Yes, I get that the universe isn't that which changed -- it is we who change. The story concerned the usual physics gadget gone wrong -- it explodes and our hero is put into what appears in our continuum to be a 24-day coma. but he awakes and eventually tells us what, subjectively, occurred from his point of view. His consciousness was transported or transposed with an alternative history in which WW II never happened. So, our hero lived a different life and most things while very similar were also quite noticeably different -- friends who were wounded in the war he meets are not missing the fingers they lost, etc. And, of course, he meets the perfect woman, to whom he is married in this alternative life. When he wakes from the coma back in the main thread of his life, he is distraught and sets out to find that woman, whom he insists must exist also in his own continuum.
The story is well done, but dated -- not too many folks today would find it styled for their taste.

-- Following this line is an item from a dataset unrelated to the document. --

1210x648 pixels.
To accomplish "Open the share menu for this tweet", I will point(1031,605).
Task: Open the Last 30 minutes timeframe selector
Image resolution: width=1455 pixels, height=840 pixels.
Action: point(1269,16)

But the SF aspect of the story prompted my question -- the author, John Wyndham, who died in 1969, posited that among all the infinite quantum universes that diverge from a single "atom of time," enough of one continuum would also exist in most if not all others, even if quite clearly altered.
So in this story, I doubt there is a "target." He wasn't suggesting Heisenberg's idea that the observer changes the universe, he was saying the universe one observes may be different depending on where you happen to be in relation to it in four-dimensional space-time. At least that's what I think he meant.